-- Opening Marker --
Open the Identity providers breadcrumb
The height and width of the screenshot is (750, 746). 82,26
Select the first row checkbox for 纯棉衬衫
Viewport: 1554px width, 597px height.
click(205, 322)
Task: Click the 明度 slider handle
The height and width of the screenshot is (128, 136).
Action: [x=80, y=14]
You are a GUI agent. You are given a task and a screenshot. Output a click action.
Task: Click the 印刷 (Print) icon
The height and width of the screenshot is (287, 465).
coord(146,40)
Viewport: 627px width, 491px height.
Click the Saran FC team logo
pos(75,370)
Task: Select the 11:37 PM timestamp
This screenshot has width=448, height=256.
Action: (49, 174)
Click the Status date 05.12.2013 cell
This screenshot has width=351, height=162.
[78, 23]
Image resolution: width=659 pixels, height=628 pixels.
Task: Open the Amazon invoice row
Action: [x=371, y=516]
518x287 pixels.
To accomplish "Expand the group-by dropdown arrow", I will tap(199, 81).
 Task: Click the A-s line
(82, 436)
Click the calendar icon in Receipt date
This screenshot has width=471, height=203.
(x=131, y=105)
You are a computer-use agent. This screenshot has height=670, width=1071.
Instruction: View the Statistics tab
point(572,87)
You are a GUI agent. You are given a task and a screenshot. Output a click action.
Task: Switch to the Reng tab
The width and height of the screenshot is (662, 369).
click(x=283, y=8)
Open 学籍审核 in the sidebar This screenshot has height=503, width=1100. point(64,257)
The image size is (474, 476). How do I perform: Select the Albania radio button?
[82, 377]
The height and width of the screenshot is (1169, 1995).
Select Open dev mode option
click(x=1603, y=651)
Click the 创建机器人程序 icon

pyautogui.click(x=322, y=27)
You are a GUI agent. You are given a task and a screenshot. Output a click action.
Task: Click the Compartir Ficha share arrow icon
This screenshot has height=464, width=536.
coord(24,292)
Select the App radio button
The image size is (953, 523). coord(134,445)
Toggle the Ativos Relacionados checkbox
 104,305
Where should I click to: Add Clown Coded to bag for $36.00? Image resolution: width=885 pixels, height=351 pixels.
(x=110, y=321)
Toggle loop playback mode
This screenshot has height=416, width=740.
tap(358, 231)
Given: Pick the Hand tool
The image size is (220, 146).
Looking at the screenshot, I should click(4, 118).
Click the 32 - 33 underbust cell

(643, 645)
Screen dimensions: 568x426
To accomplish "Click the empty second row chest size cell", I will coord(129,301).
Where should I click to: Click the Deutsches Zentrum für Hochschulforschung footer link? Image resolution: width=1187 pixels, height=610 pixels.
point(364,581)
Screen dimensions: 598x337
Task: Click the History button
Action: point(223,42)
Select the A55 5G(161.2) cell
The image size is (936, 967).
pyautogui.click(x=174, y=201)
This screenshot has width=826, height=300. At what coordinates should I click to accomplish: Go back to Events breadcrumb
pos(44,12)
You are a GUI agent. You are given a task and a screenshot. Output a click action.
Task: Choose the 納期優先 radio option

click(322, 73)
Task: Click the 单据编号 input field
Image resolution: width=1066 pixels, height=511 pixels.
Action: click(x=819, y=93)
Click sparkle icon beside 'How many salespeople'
-- Closing Marker --
Produce an exact transcription of the lines from the one containing "Task: Choose the 納期優先 radio option" through the end of the records, both included, and no other lines.

* [Answer space]
Task: Choose the 納期優先 radio option

click(322, 73)
Task: Click the 单据编号 input field
Image resolution: width=1066 pixels, height=511 pixels.
Action: click(x=819, y=93)
Click sparkle icon beside 'How many salespeople'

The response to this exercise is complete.